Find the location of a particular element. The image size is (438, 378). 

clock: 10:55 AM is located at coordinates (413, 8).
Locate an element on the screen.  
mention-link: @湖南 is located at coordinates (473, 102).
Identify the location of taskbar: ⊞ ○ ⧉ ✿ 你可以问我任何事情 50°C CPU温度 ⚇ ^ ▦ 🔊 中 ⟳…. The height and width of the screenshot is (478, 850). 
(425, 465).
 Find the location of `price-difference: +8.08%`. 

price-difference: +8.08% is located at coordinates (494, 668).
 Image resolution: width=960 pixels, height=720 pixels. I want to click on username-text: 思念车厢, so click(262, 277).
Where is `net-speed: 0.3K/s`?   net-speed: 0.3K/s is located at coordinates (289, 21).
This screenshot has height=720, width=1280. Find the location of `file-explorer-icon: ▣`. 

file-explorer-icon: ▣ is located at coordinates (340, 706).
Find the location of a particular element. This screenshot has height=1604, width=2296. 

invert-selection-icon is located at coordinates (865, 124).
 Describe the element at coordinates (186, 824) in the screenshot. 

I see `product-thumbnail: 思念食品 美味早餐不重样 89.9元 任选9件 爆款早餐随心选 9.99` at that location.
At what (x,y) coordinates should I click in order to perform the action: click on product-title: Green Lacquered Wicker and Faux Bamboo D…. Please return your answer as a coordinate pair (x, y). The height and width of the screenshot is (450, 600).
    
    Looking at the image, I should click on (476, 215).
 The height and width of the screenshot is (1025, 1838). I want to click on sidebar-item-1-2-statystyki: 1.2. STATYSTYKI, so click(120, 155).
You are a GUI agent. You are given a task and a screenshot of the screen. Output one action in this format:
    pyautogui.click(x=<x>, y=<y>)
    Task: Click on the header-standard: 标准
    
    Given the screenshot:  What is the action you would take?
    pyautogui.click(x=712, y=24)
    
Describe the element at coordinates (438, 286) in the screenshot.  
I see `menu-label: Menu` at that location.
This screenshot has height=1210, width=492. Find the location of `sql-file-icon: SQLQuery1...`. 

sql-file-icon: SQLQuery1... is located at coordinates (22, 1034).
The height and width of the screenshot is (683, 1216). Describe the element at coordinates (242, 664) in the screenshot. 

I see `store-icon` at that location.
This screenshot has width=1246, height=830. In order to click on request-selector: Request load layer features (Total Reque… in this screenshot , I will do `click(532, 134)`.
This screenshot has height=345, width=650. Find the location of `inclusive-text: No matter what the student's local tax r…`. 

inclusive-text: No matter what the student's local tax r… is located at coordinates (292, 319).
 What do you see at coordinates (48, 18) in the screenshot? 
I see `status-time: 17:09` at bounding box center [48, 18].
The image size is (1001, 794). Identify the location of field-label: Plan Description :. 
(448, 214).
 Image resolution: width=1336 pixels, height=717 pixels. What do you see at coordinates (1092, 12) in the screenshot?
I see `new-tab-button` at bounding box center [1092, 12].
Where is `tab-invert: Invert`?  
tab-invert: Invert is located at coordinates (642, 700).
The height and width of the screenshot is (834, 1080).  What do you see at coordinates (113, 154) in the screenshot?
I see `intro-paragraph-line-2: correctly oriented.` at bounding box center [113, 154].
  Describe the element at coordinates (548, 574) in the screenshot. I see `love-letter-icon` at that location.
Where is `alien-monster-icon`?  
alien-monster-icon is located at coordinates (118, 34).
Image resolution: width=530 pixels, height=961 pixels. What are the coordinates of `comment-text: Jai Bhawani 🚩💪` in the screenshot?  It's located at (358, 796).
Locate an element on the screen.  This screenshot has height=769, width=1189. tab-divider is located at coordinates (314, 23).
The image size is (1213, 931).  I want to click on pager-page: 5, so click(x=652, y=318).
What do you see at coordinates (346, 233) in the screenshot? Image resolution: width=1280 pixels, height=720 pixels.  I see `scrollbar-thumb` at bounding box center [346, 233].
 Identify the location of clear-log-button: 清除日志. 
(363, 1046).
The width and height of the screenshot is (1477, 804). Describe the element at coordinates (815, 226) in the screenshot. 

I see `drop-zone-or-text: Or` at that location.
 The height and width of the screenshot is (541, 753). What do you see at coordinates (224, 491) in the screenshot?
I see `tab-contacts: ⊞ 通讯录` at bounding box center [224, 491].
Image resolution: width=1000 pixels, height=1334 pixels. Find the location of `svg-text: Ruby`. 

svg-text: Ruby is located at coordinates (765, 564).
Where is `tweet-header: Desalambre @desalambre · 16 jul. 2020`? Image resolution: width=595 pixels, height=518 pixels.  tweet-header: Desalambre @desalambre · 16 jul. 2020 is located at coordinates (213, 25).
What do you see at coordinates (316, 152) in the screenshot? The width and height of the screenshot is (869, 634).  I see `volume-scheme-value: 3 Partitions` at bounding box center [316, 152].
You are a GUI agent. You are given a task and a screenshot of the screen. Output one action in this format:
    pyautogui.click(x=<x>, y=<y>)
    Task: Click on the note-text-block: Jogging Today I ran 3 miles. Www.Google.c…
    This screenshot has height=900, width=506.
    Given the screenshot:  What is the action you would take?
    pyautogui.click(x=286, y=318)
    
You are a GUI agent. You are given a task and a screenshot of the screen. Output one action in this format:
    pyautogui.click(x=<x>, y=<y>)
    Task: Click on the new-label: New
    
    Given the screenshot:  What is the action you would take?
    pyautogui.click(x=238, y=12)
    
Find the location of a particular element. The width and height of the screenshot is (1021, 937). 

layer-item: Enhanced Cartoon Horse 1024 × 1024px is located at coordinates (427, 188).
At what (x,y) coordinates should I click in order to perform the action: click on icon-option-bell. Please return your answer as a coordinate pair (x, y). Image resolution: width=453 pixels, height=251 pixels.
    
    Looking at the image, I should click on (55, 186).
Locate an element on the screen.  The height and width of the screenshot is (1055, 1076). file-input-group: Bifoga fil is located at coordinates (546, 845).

- WORK ORDER -
Rewrite the rows from the line with "coordinates (314, 23)." up to and including the line with "center [224, 491].", changing "clear-log-button" to "reset-log-button" and keeping everything else the same.

- EXERCISE ANSWER -
Locate an element on the screen.  This screenshot has height=769, width=1189. tab-divider is located at coordinates (314, 23).
The image size is (1213, 931).  I want to click on pager-page: 5, so click(x=652, y=318).
What do you see at coordinates (346, 233) in the screenshot? Image resolution: width=1280 pixels, height=720 pixels.  I see `scrollbar-thumb` at bounding box center [346, 233].
 Identify the location of reset-log-button: 清除日志. 
(363, 1046).
The width and height of the screenshot is (1477, 804). Describe the element at coordinates (815, 226) in the screenshot. 

I see `drop-zone-or-text: Or` at that location.
 The height and width of the screenshot is (541, 753). What do you see at coordinates (224, 491) in the screenshot?
I see `tab-contacts: ⊞ 通讯录` at bounding box center [224, 491].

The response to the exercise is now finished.